Leaders always think about their legacy. Blair may have started thinking before becoming Premier in 1997. The author focuses on one of two important issues, though he does passes over the second. Agreed, New Labour became a new electoral force; yes, Brown did not halt the change, and the Coalition expanded both the education and health reforms, all to Blair's credit. However, legacy requires preparing a new cadre to pursue the dream. Blair, like Thatcher, behaved like a Leninist chief overlooking the vanguard of his people; he (and indeed Brown too with regards to Ed Miliband and Ed Balls) forbad David Miliband and Powell to stand for parliament until he thought they were ready to be used properly; they were never simple Labour foot soldiers in the battle, that was a gong for loyal local activist. In military terms they were part of the General Staff for promotion into government when the time was ripe. Events later caused unexpected changes to arise, and just as Thatcher's one time dauphin did not succeed her, the New Labour train fell off the tracks soon after 2007 after Blair went to the Middle East.

But more important, legacy depends on the person. Blair unlike Thatcher was respected and popular, but his popularity started to drain away after 1998, and was only tolerated in Labour in 2005 because he was an election winner. He was never the "straight sort of guy" after the Ecclestone debacle. He was a man of the past, and since 2007 he has become an embarrassment for the party faithful, for successive seniors, and less popular in Northern Ireland with the pointless £200 million bill for the Saville inquiry on Bloody Sunday. A nice legacy! Gladstone was once described as the GOM, meaning "Grand Old Man", until the siege of Khartoum in 1885, when the initials were inverted to become the "Murderer of Gordon"; similarly, President Nixon. Maybe Blair will only be rehabilitated after his death, maybe not.

Jonathan Powell has produced a very readable addition to the history of the Blair government.
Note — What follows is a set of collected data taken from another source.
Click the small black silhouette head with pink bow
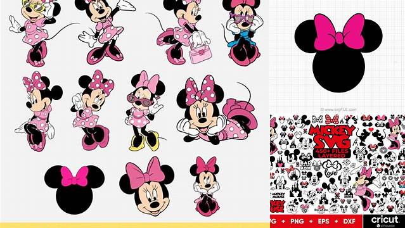 point(74,190)
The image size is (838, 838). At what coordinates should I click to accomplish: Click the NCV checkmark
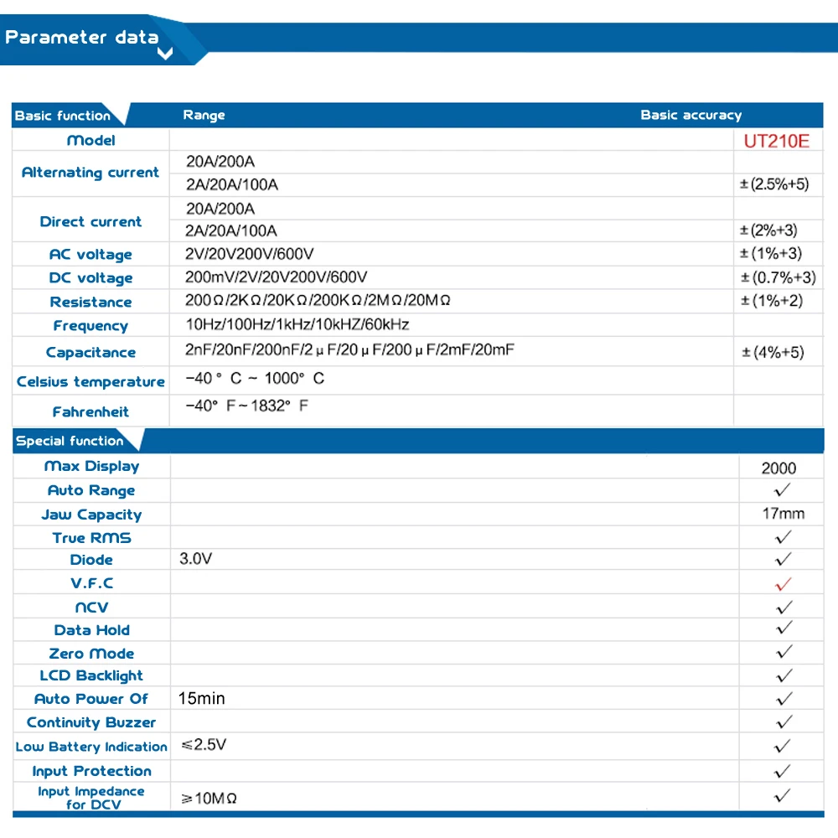(784, 608)
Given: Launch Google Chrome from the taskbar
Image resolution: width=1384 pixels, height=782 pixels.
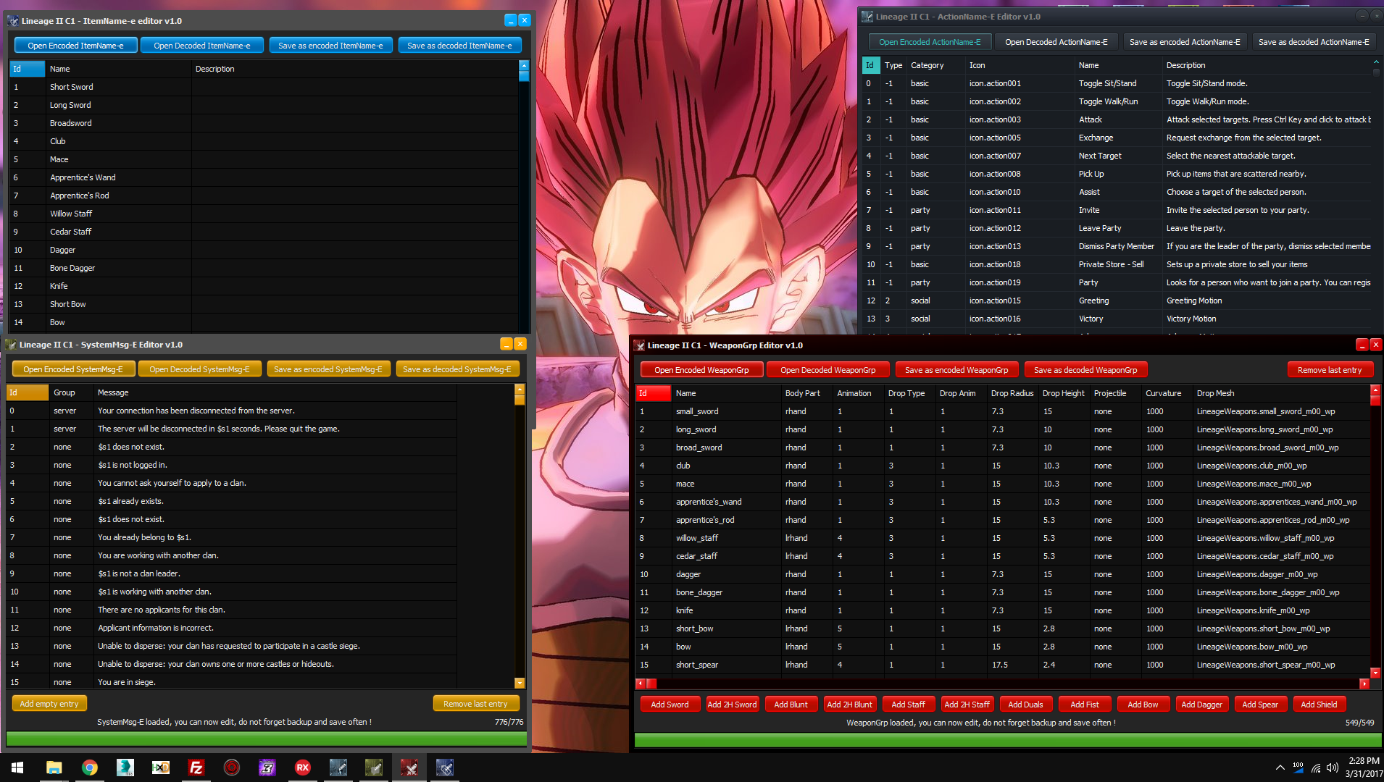Looking at the screenshot, I should pyautogui.click(x=90, y=768).
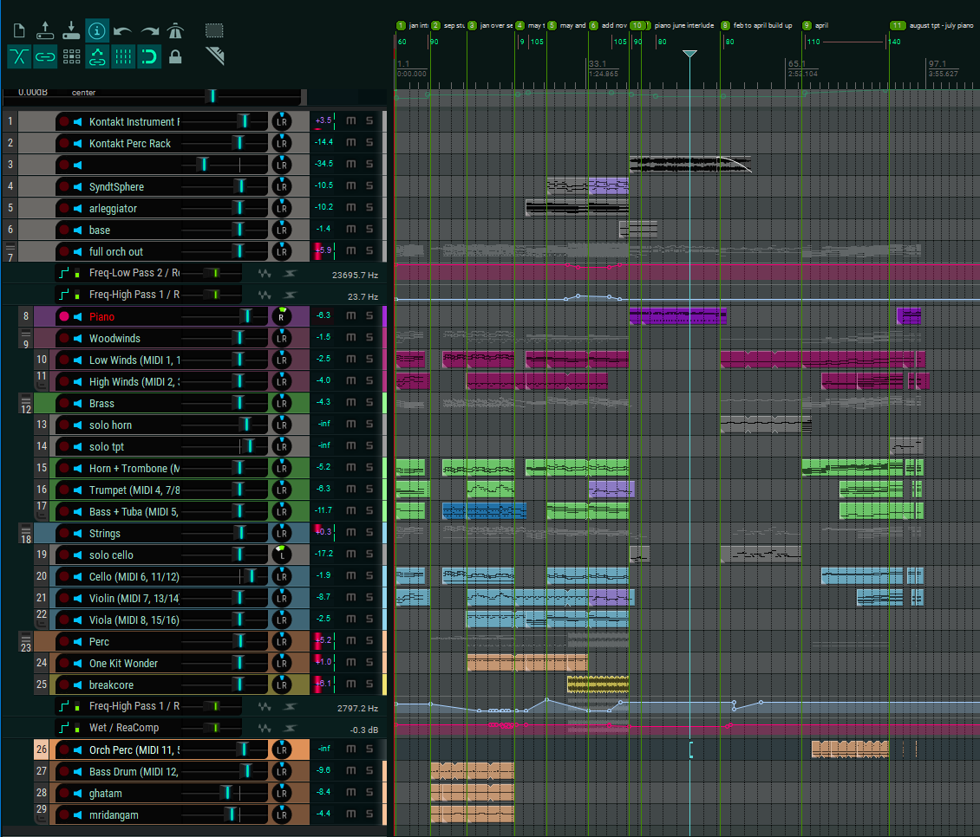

He may have eradicated certain "myths" of collective responsibility. On the other hand, it will need more material and time to wipe away the bad feelings either for Alistair Campbell, and of course Tony Blair, particularly as the latter has continued to show no contrition for any of his decisions.
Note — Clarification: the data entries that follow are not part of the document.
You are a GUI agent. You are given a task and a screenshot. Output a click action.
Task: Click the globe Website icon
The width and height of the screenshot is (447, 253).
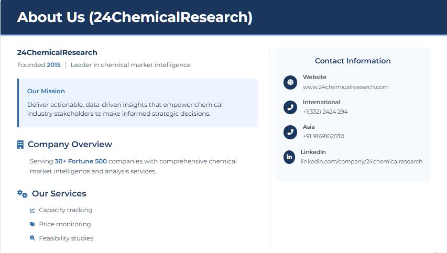(290, 82)
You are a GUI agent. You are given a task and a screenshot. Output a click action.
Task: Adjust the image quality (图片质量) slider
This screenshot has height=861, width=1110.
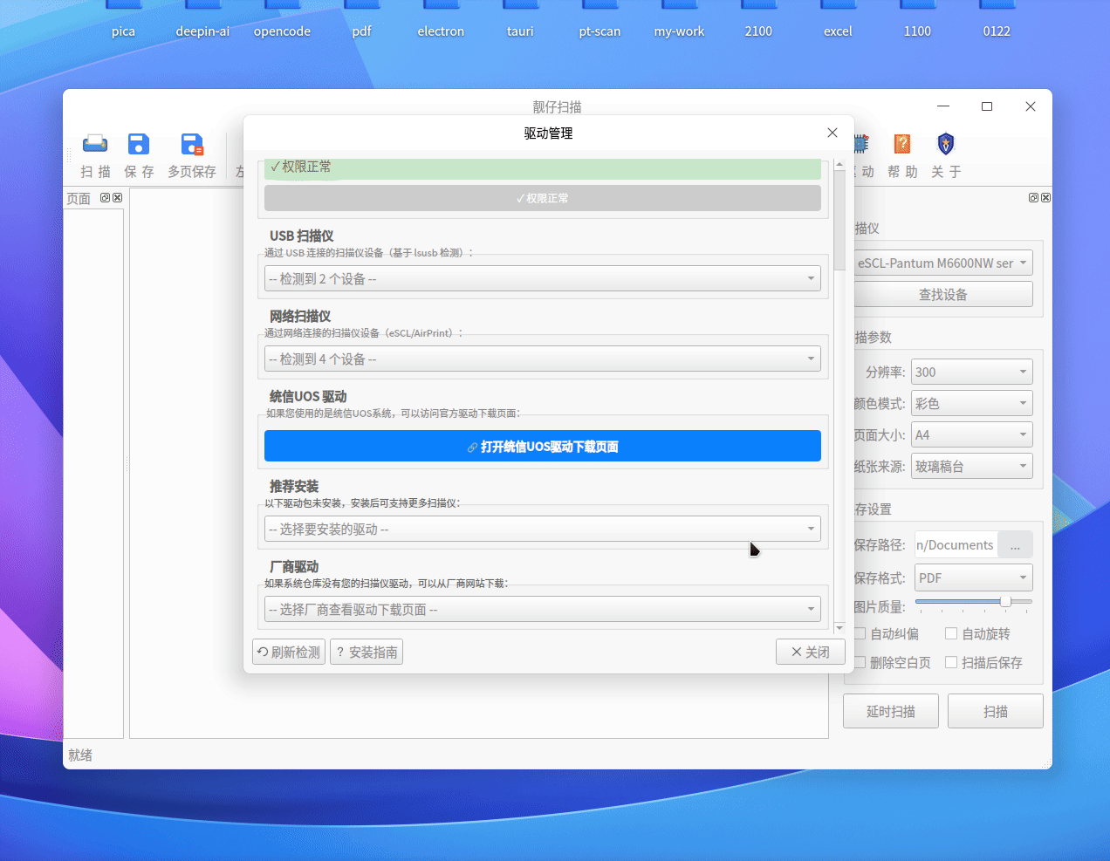click(1005, 602)
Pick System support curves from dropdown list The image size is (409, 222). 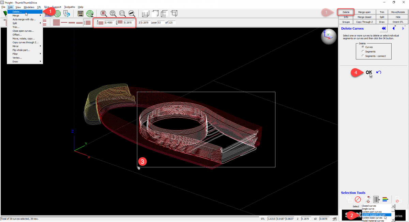point(374,215)
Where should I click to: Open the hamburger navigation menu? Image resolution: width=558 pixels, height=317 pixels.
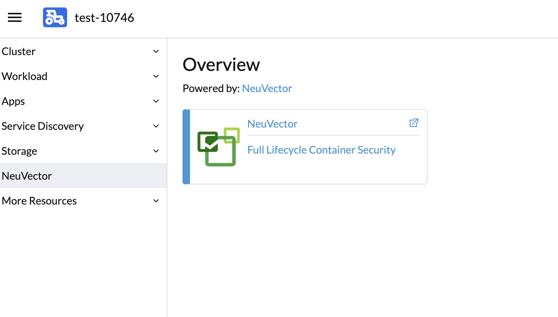[x=14, y=17]
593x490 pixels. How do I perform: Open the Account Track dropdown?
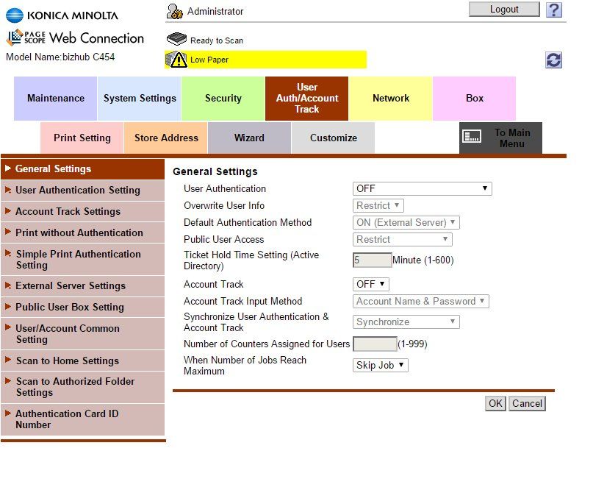coord(371,284)
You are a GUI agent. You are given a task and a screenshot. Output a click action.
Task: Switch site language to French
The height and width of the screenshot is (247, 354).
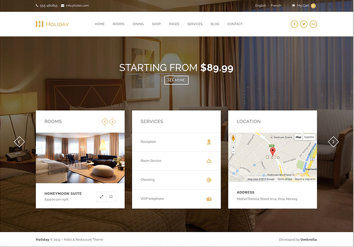click(276, 6)
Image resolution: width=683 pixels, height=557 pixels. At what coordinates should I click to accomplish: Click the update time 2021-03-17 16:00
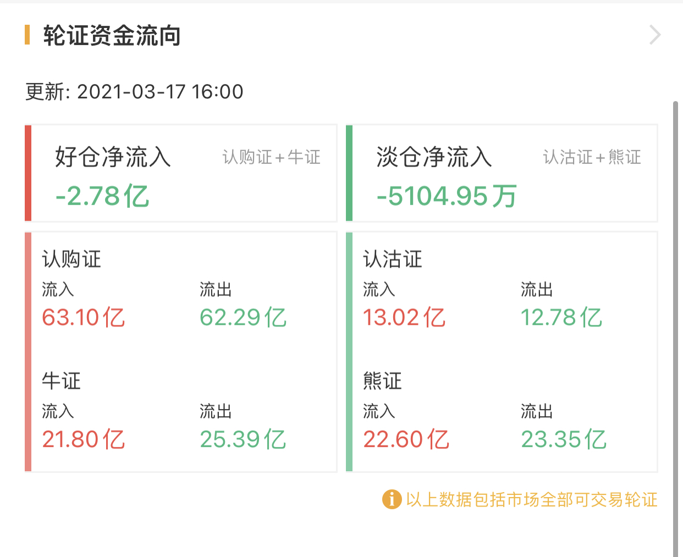pos(159,92)

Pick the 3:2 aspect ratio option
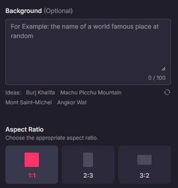coord(144,165)
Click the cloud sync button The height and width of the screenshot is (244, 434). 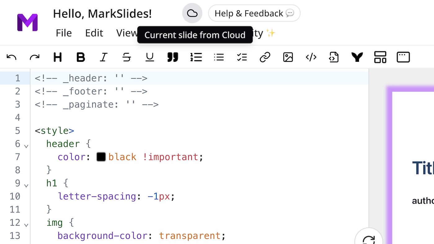[x=192, y=13]
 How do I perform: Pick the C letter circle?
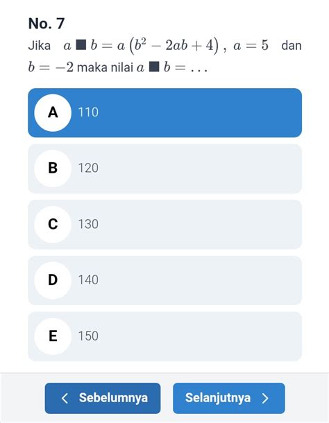[53, 225]
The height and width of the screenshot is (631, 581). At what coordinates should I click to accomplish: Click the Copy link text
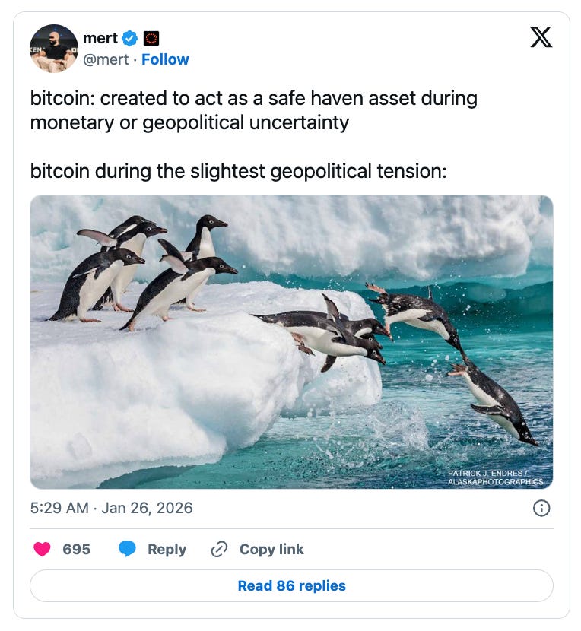click(x=271, y=550)
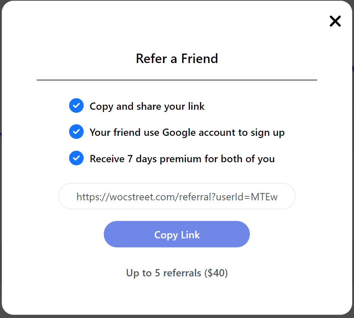This screenshot has height=318, width=354.
Task: Click the ($40) amount in footer text
Action: coord(216,273)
Powell's contribution, thus, is another stage on that Journey A Journeythrough mud and slush to allow smarmy Blair to convince everyone that he had a religious right mission in life. The question is in justifying the successes and failures of a shady character, was the author, like the Renaissance philosopher, also squeaky clean? For, when working close to dishonest individuals one sees crooked life as the norm, one will follow the ways of others, and if a buck can be made all the better. Is this JP's case? By working through and with dirt, the author will remind all of its presence, and some may have stuck to him. If that is correct, he can thank Blair.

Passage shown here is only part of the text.